═══ SOURCE RECORDS ═══

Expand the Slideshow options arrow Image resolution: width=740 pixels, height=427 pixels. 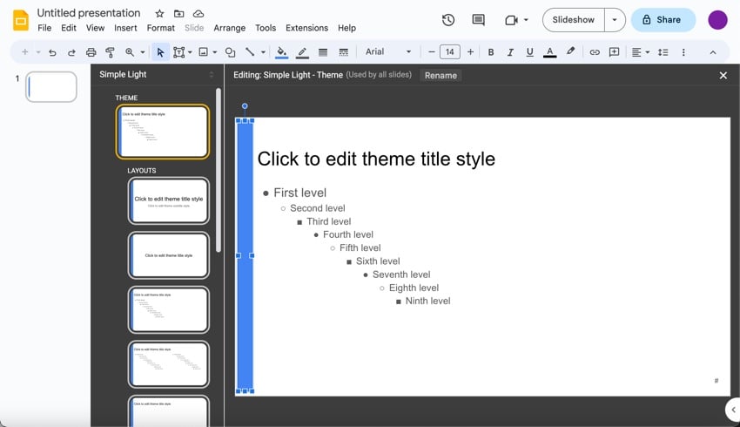coord(615,20)
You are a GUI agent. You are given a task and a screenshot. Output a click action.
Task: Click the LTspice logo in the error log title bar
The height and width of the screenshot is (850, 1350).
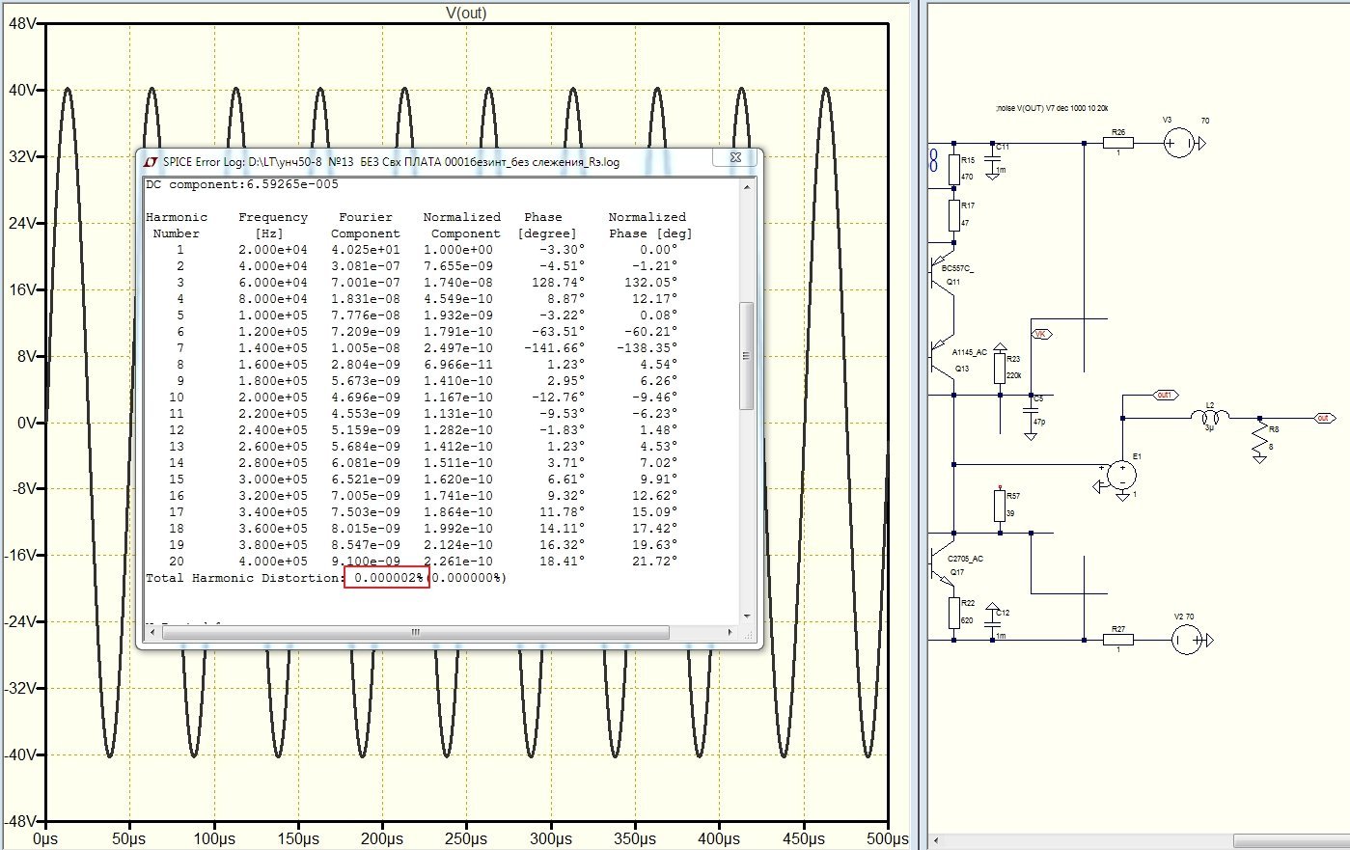pyautogui.click(x=151, y=162)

═══

SET EXERCISE
Return every line of the material exactly, from the line containing "You are a GUI" down to the end of the material, both ends included. Leave the pictures out of your answer.

RESULT OF THIS EXERCISE
You are a GUI agent. You are given a task and a screenshot. Output a click action.
Task: Click the LTspice logo in the error log title bar
The height and width of the screenshot is (850, 1350).
pyautogui.click(x=151, y=162)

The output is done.